* [TASK DETAILS]
From the records below, copy every line that contains the word "tree".

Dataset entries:
=== Section Start ===

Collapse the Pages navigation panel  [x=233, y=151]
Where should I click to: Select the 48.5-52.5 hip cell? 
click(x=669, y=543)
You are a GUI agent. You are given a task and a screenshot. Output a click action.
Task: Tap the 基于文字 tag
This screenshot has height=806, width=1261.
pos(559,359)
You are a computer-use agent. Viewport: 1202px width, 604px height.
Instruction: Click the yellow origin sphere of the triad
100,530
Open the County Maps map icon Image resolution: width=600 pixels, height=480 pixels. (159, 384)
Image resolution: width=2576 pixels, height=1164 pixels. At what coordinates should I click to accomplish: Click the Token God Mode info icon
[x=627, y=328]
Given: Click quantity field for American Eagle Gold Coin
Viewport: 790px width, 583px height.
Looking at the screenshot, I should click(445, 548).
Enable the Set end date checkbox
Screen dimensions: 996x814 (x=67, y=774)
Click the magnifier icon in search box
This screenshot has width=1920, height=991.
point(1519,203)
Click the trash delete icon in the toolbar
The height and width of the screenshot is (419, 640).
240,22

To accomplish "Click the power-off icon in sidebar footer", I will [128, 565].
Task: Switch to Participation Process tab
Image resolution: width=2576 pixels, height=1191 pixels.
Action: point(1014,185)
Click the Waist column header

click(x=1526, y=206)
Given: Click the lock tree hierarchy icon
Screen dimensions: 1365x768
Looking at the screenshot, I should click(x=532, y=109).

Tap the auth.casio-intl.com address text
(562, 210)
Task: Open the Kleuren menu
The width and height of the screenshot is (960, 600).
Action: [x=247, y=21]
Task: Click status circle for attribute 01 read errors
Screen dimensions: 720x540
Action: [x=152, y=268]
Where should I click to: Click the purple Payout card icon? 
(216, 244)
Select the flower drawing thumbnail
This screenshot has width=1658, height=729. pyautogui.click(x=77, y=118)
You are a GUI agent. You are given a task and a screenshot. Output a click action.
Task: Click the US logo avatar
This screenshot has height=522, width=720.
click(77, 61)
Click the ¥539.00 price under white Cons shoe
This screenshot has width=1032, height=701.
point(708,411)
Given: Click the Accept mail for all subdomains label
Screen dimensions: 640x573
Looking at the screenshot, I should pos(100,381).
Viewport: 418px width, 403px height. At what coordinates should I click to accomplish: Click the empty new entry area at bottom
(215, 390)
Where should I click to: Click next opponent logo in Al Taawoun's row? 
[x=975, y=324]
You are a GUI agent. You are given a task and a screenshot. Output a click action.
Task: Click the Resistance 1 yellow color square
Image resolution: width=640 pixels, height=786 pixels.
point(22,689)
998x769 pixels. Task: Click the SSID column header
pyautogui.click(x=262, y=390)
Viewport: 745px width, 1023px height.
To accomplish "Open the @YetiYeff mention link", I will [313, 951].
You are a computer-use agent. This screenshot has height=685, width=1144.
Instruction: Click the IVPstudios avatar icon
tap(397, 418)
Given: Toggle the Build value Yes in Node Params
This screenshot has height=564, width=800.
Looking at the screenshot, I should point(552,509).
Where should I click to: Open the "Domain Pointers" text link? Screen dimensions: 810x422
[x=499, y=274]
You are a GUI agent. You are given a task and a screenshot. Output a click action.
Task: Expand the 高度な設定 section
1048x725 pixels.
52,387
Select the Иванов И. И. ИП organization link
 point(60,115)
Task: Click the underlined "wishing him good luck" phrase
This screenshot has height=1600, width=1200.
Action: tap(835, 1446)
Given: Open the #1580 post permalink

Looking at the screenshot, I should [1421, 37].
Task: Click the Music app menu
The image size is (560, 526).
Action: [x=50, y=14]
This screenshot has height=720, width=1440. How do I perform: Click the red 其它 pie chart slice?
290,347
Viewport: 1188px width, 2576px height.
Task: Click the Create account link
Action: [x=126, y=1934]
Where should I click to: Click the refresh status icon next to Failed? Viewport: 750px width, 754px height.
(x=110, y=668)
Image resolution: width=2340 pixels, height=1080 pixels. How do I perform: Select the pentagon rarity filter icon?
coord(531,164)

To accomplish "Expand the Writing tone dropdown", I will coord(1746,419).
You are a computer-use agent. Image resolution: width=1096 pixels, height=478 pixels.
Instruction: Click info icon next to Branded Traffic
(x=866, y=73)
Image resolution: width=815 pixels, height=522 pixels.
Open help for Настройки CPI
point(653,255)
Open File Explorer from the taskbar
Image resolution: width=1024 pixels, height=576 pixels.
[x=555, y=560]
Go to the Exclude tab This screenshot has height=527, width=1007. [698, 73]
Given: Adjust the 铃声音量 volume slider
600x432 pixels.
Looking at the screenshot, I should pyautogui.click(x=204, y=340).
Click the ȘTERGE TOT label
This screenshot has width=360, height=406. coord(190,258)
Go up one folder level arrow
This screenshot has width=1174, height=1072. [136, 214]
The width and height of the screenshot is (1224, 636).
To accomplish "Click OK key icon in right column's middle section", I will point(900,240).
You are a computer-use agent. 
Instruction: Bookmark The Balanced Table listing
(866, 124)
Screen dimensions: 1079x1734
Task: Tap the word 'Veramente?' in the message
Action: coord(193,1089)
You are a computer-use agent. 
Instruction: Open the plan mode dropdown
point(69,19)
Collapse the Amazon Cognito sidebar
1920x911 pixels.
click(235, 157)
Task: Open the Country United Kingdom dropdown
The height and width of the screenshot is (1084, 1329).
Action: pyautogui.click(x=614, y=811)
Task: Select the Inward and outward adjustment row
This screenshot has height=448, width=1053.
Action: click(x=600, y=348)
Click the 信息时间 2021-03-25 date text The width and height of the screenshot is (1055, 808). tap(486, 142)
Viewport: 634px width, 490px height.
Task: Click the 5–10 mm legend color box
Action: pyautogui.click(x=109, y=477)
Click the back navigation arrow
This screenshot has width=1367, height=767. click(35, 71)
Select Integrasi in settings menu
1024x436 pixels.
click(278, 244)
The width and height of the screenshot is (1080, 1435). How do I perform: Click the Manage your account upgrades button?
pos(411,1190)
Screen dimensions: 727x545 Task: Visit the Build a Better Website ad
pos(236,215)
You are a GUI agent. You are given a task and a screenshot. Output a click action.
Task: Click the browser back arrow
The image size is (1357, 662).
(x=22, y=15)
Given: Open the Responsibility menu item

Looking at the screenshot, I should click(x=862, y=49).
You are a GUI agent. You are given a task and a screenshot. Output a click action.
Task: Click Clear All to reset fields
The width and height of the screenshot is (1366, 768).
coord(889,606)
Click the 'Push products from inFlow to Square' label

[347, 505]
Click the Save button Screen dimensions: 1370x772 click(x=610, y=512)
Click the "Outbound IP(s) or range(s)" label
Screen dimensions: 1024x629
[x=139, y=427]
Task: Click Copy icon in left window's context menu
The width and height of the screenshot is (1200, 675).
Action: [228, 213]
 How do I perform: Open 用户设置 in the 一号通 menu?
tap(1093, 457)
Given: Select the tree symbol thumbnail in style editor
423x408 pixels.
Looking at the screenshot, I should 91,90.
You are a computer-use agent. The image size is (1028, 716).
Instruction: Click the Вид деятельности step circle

=== Section End ===

* [PROBLEM SOLUTION]
Given: Click the lock tree hierarchy icon
Given: Select the tree symbol thumbnail in style editor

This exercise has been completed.